In the Philippines, an E-7 claiming dependents can get $2,877 per month in OHA payments plus $879 for Utility and Maintenance Allowance according to the Overseas OHA calculator totaling $3,756 ($45,000 per year) from U.S. Taxpayers. According to international income statistics, consider that the average annual salary for workers in the Philippines is a meager $4,000 per year. An armed forces member, with a sham family claiming local housing arrangements, could easily pocket a significant windfall through Larcenous actions.
Measurable upswing in BAH Fraud and OHA Fraud in recent years
Statistics indicate that there has been a substantial increase in BAH fraud and OHA fraud cases.
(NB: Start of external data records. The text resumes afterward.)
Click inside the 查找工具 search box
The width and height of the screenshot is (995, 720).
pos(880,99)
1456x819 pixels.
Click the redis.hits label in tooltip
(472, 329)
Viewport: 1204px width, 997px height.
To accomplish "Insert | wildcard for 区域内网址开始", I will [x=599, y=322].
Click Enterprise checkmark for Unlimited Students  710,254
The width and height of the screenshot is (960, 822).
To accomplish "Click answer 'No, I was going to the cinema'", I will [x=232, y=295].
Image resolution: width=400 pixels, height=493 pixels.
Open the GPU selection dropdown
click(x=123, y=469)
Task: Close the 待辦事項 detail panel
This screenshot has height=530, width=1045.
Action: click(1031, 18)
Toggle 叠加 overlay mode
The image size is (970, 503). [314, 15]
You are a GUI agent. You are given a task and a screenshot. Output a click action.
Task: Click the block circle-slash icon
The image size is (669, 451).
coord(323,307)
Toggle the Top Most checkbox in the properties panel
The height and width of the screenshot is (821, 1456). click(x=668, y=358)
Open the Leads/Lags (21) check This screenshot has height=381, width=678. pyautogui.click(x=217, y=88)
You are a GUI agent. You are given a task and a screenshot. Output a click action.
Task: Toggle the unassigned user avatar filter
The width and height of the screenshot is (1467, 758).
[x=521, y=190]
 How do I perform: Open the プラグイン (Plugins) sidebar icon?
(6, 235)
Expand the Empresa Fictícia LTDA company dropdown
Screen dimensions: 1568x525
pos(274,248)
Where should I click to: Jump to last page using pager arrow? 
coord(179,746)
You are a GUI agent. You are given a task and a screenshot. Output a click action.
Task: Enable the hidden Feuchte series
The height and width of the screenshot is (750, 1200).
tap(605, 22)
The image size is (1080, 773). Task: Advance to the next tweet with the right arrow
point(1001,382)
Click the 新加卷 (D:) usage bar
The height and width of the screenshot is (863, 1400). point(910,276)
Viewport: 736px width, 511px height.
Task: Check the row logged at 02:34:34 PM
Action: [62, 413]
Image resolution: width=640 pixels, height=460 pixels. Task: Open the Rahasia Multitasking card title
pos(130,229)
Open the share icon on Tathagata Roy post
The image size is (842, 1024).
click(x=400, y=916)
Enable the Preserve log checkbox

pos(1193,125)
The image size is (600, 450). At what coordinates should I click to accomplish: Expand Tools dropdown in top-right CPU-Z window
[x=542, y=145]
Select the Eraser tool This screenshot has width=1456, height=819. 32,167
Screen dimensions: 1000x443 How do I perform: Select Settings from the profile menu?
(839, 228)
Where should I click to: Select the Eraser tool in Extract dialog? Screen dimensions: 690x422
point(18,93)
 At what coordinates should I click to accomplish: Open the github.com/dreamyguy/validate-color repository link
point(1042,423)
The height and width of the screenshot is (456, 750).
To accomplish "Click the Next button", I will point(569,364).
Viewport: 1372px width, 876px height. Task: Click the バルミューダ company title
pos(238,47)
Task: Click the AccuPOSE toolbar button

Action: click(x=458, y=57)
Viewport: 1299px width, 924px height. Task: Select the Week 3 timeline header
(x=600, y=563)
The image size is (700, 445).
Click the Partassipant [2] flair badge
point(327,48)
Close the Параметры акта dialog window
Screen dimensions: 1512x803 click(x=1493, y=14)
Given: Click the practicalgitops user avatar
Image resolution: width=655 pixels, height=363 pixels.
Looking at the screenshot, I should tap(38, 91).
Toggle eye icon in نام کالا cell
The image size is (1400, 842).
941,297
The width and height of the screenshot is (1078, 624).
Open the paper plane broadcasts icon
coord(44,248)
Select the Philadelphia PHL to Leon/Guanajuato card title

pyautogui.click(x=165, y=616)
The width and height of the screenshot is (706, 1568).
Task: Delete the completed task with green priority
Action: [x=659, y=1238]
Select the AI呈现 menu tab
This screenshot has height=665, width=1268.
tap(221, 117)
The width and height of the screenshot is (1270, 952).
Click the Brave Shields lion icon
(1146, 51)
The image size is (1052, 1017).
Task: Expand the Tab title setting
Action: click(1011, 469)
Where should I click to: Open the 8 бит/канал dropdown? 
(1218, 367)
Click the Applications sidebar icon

The majority of these recorded cases involve amounts stolen ranging from $15,000 to $60,000. The armed forces offenders are equally represented from both enlisted and officer ranks.
BAH Fraud and OHA Fraud are prosecuted under False Official Statements and Larceny statues.
In order to be convicted, the government must prove that the servicemember completed the necessary allowance claim forms with the “intent to deceive.” In short, it is not sufficient for the government to simply show that the servicemember completed the form(s) incorrectly, but that the servicemember filled out evidentiary documents with the intent to deceive.
Moreover, to be found guilty of the crime of Larceny, the government must prove that the servicemember received money that he or she knew they were not entitled to receive yet consciously chose to keep that money with the intent of never returning it.